STATED PROBLEM: Copy out the data below line for line, changing nothing.

--- begin ---

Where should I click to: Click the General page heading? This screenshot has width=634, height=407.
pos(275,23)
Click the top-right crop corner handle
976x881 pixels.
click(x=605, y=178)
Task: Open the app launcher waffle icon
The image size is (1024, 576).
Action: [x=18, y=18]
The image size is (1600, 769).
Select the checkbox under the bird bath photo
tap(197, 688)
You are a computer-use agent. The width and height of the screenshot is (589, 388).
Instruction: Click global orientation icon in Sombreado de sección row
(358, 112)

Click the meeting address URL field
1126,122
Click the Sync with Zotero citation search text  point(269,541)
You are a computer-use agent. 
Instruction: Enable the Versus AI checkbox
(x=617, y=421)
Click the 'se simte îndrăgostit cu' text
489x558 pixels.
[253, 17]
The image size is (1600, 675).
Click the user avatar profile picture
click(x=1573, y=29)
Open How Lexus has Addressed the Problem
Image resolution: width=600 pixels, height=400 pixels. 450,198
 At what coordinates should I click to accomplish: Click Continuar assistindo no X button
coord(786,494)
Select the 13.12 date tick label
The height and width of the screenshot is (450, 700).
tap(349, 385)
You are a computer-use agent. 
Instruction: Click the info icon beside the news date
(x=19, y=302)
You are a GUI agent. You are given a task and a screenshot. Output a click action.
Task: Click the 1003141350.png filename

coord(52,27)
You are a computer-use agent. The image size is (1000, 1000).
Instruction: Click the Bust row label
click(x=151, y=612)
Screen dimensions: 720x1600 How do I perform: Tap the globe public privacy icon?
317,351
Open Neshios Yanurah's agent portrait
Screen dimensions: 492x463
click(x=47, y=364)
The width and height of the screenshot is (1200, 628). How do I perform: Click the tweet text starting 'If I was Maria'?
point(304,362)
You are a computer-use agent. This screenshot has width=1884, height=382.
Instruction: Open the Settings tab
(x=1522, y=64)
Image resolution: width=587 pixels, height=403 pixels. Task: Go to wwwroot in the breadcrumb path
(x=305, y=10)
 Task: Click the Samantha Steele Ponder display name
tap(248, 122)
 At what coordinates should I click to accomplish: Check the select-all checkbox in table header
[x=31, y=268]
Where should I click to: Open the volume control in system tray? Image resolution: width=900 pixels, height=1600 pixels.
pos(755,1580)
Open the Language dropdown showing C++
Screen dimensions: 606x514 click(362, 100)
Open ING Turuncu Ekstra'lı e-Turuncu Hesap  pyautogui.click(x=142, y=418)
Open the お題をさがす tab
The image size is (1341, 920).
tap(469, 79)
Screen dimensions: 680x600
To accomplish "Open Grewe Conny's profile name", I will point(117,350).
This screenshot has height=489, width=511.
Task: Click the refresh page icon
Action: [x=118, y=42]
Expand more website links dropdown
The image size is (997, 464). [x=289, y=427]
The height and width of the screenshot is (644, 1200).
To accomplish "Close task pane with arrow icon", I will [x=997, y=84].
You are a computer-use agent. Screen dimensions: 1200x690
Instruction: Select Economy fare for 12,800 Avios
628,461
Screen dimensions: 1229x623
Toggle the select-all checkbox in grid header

--- end ---

THE REPLY:
Where should I click to: Click the General page heading? This screenshot has width=634, height=407.
pos(275,23)
Click the top-right crop corner handle
976x881 pixels.
click(x=605, y=178)
Task: Open the app launcher waffle icon
The image size is (1024, 576).
Action: [x=18, y=18]
The image size is (1600, 769).
Select the checkbox under the bird bath photo
tap(197, 688)
You are a computer-use agent. The width and height of the screenshot is (589, 388).
Instruction: Click global orientation icon in Sombreado de sección row
(358, 112)

Click the meeting address URL field
1126,122
Click the Sync with Zotero citation search text  point(269,541)
You are a computer-use agent. 
Instruction: Enable the Versus AI checkbox
(x=617, y=421)
Click the 'se simte îndrăgostit cu' text
489x558 pixels.
[253, 17]
The image size is (1600, 675).
Click the user avatar profile picture
click(x=1573, y=29)
Open How Lexus has Addressed the Problem
Image resolution: width=600 pixels, height=400 pixels. 450,198
 At what coordinates should I click to accomplish: Click Continuar assistindo no X button
coord(786,494)
Select the 13.12 date tick label
The height and width of the screenshot is (450, 700).
tap(349, 385)
You are a computer-use agent. 
Instruction: Click the info icon beside the news date
(x=19, y=302)
You are a GUI agent. You are given a task and a screenshot. Output a click action.
Task: Click the 1003141350.png filename

coord(52,27)
You are a computer-use agent. The image size is (1000, 1000).
Instruction: Click the Bust row label
click(x=151, y=612)
Screen dimensions: 720x1600 How do I perform: Tap the globe public privacy icon?
317,351
Open Neshios Yanurah's agent portrait
Screen dimensions: 492x463
click(x=47, y=364)
The width and height of the screenshot is (1200, 628). How do I perform: Click the tweet text starting 'If I was Maria'?
point(304,362)
You are a computer-use agent. This screenshot has width=1884, height=382.
Instruction: Open the Settings tab
(x=1522, y=64)
Image resolution: width=587 pixels, height=403 pixels. Task: Go to wwwroot in the breadcrumb path
(x=305, y=10)
 Task: Click the Samantha Steele Ponder display name
tap(248, 122)
 At what coordinates should I click to accomplish: Check the select-all checkbox in table header
[x=31, y=268]
Where should I click to: Open the volume control in system tray? Image resolution: width=900 pixels, height=1600 pixels.
pos(755,1580)
Open the Language dropdown showing C++
Screen dimensions: 606x514 click(362, 100)
Open ING Turuncu Ekstra'lı e-Turuncu Hesap  pyautogui.click(x=142, y=418)
Open the お題をさがす tab
The image size is (1341, 920).
tap(469, 79)
Screen dimensions: 680x600
To accomplish "Open Grewe Conny's profile name", I will point(117,350).
This screenshot has height=489, width=511.
Task: Click the refresh page icon
Action: [x=118, y=42]
Expand more website links dropdown
The image size is (997, 464). [x=289, y=427]
The height and width of the screenshot is (644, 1200).
To accomplish "Close task pane with arrow icon", I will [x=997, y=84].
You are a computer-use agent. Screen dimensions: 1200x690
Instruction: Select Economy fare for 12,800 Avios
628,461
Screen dimensions: 1229x623
Toggle the select-all checkbox in grid header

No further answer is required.